The answer must be an exact copy of the lines from the one containing "The width and height of the screenshot is (920, 398)." through the end of the records, with the pictures left out.

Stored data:
━━━━━━

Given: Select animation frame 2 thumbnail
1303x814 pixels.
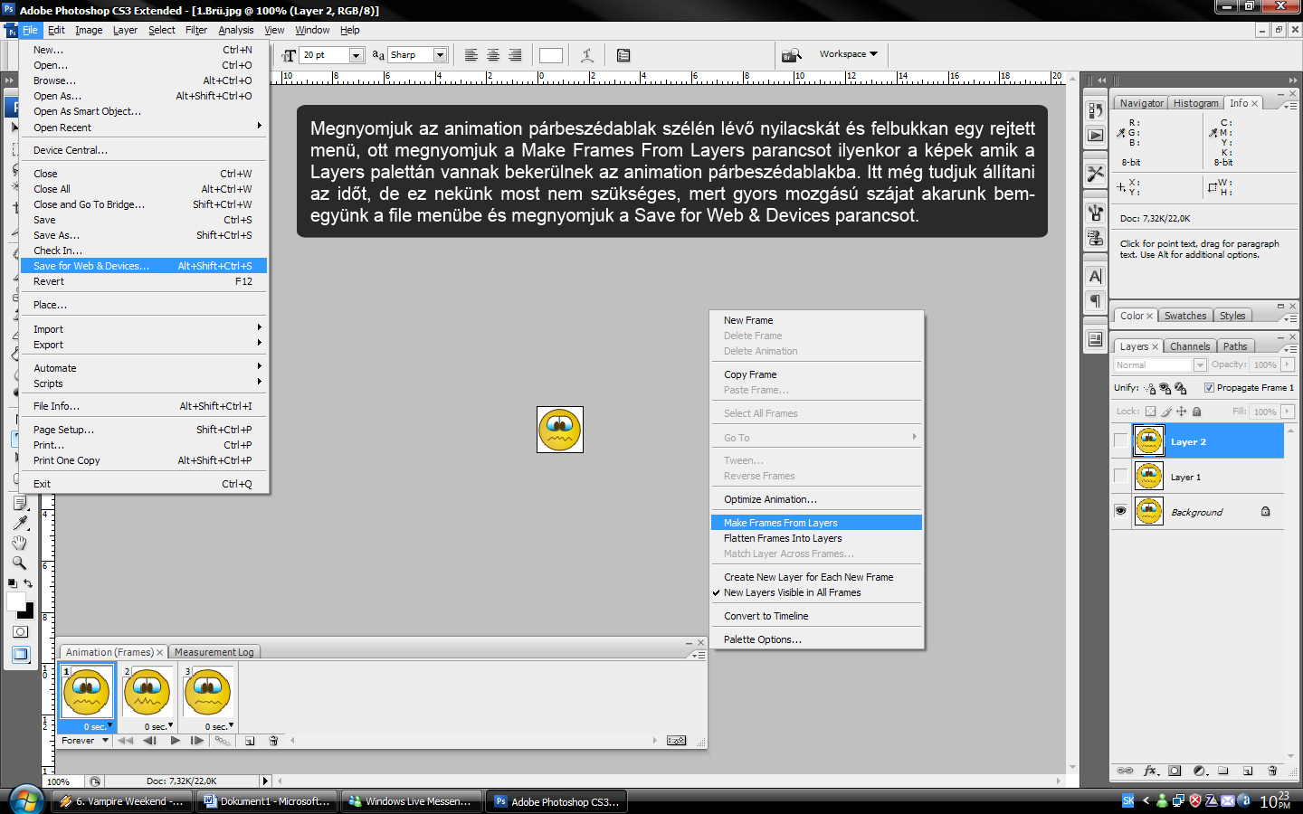Looking at the screenshot, I should click(x=147, y=693).
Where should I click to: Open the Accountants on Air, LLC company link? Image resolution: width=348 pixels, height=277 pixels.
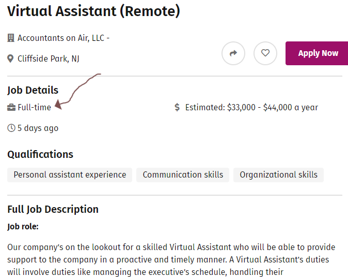63,38
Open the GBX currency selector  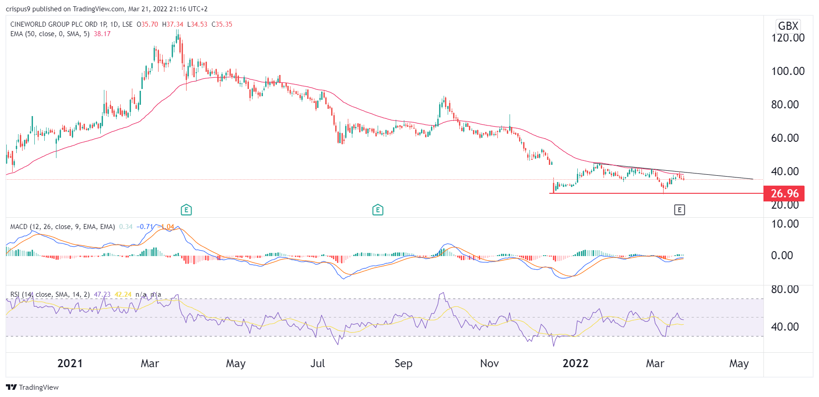click(788, 26)
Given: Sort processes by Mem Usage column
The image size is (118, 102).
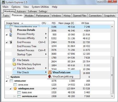Looking at the screenshot, I should pos(66,23).
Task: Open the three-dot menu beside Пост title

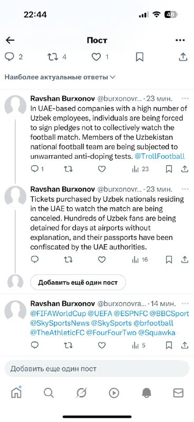Action: (x=180, y=41)
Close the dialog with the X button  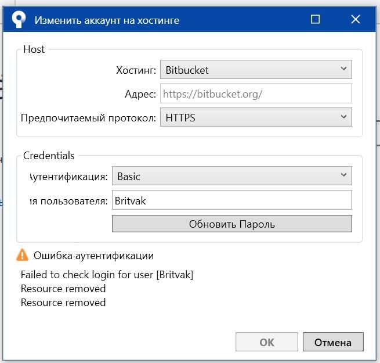355,19
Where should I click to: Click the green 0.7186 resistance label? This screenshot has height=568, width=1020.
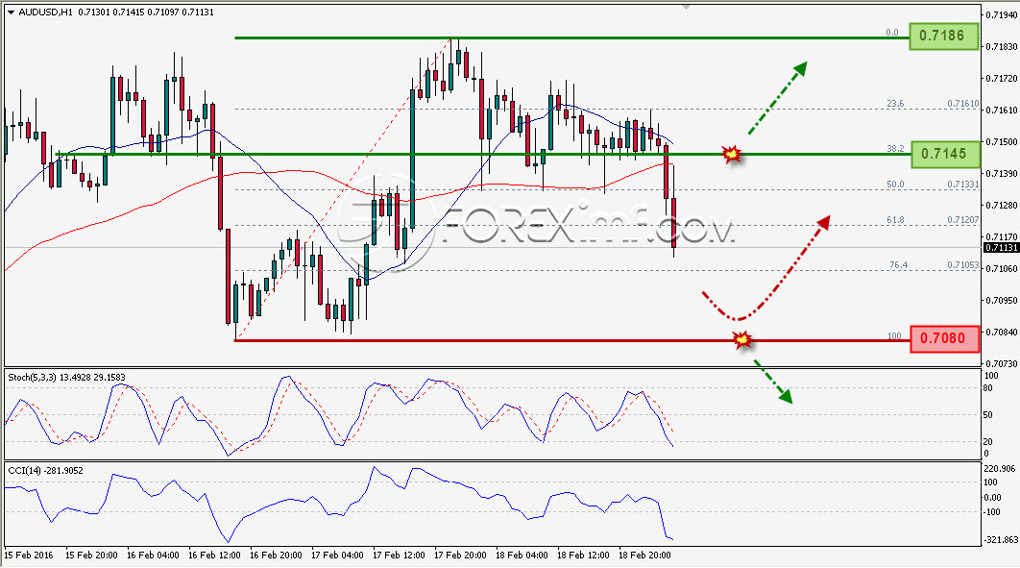(943, 36)
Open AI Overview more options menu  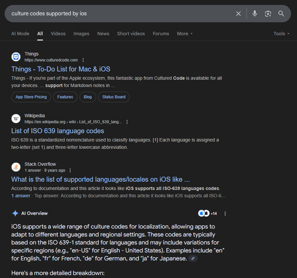(x=225, y=214)
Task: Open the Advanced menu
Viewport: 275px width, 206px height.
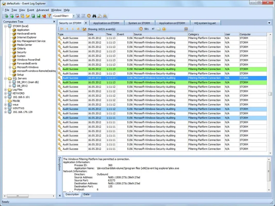Action: coord(43,10)
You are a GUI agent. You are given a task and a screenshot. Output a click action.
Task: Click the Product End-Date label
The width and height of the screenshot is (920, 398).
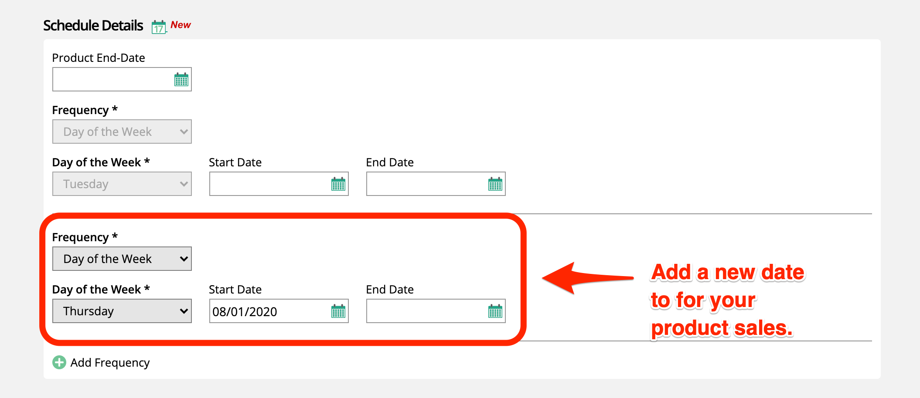click(99, 58)
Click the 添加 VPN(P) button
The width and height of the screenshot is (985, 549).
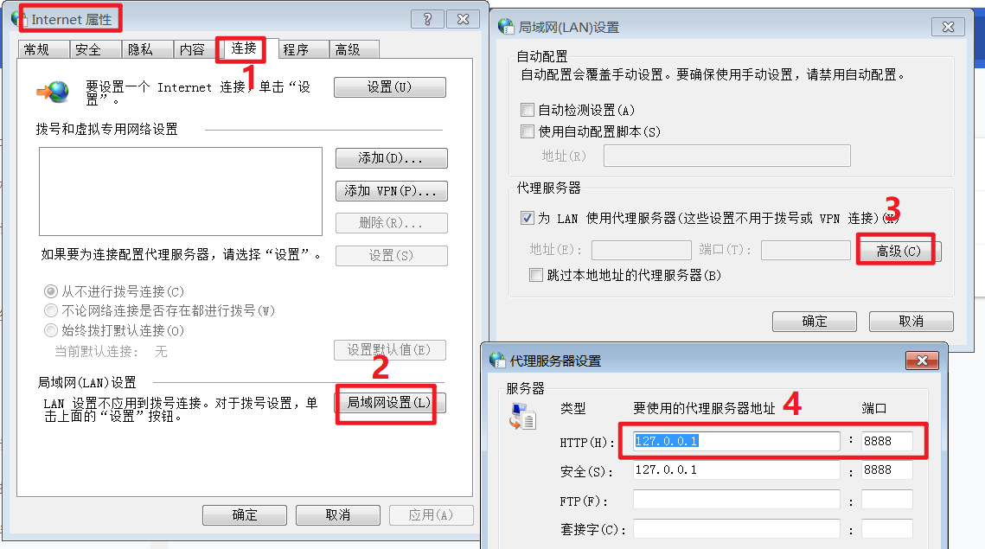point(392,191)
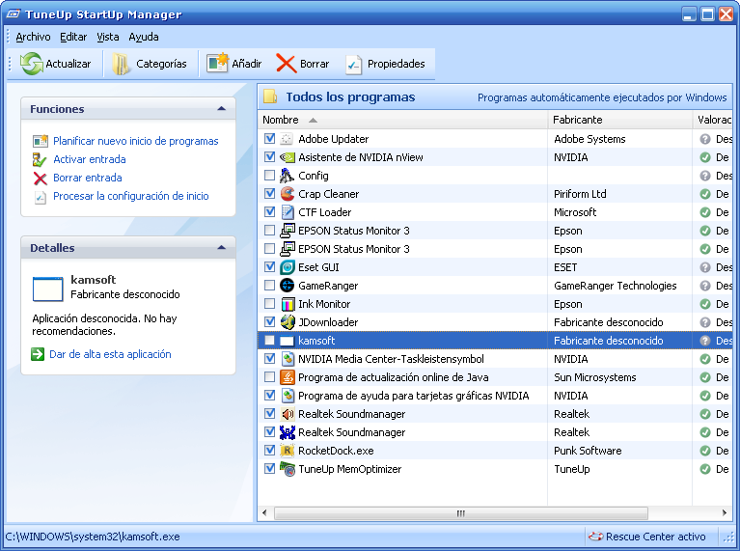Click Planificar nuevo inicio de programas link

135,141
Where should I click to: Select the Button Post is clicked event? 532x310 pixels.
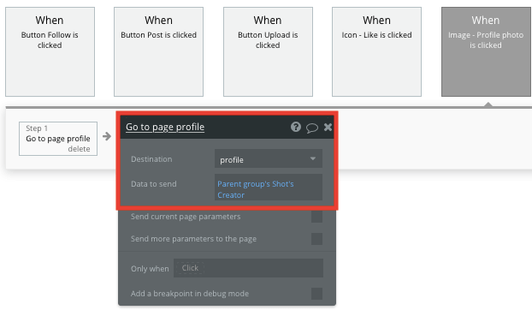click(158, 52)
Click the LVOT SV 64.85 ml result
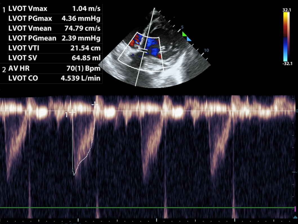Image resolution: width=298 pixels, height=224 pixels. (85, 58)
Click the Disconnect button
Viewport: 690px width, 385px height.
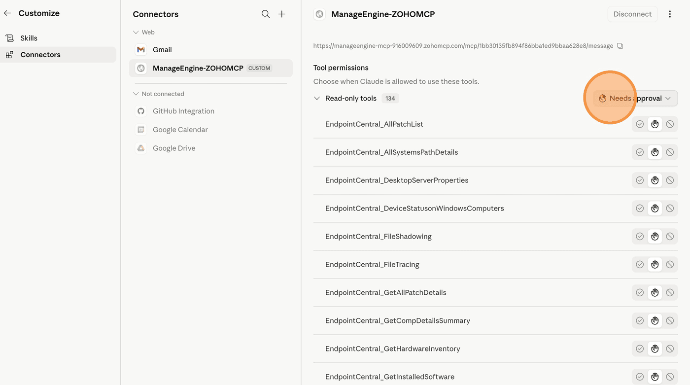(x=632, y=14)
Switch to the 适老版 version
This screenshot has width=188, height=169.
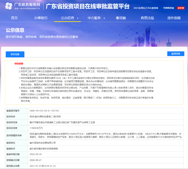181,8
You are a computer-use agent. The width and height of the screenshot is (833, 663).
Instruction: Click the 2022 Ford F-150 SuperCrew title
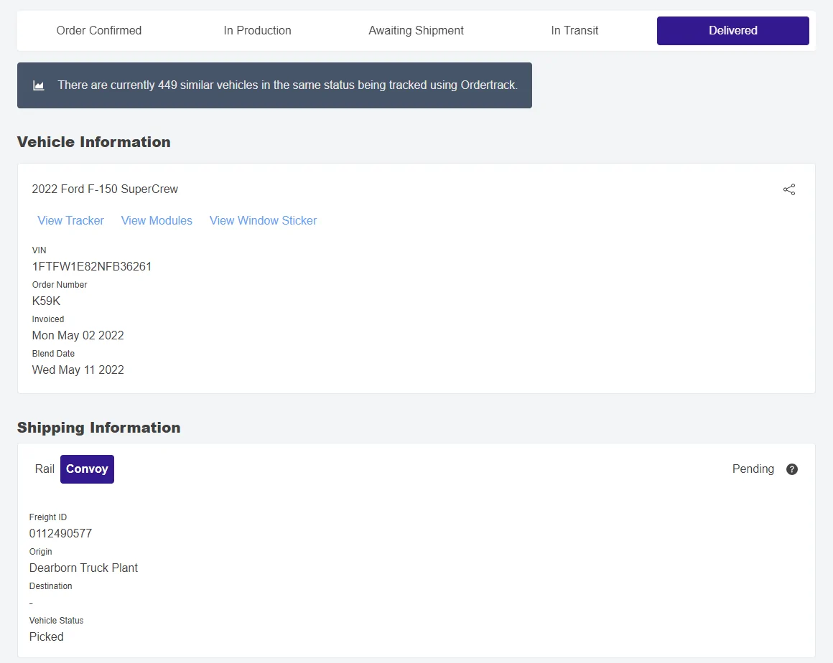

━━━━━━

# [FINISHED TASK]
The width and height of the screenshot is (920, 398).
click(99, 58)
Click the 添加 VPN(P) button
The width and height of the screenshot is (985, 549).
point(392,191)
Click Planificar nuevo inicio de programas link

135,141
Where should I click to: Select the Button Post is clicked event? 532x310 pixels.
click(158, 52)
Click the LVOT SV 64.85 ml result
Image resolution: width=298 pixels, height=224 pixels. (85, 58)
Click the Disconnect button
Viewport: 690px width, 385px height.
(x=632, y=14)
Switch to the 适老版 version
This screenshot has width=188, height=169.
181,8
You are a computer-use agent. The width and height of the screenshot is (833, 663).
Instruction: Click the 2022 Ford F-150 SuperCrew title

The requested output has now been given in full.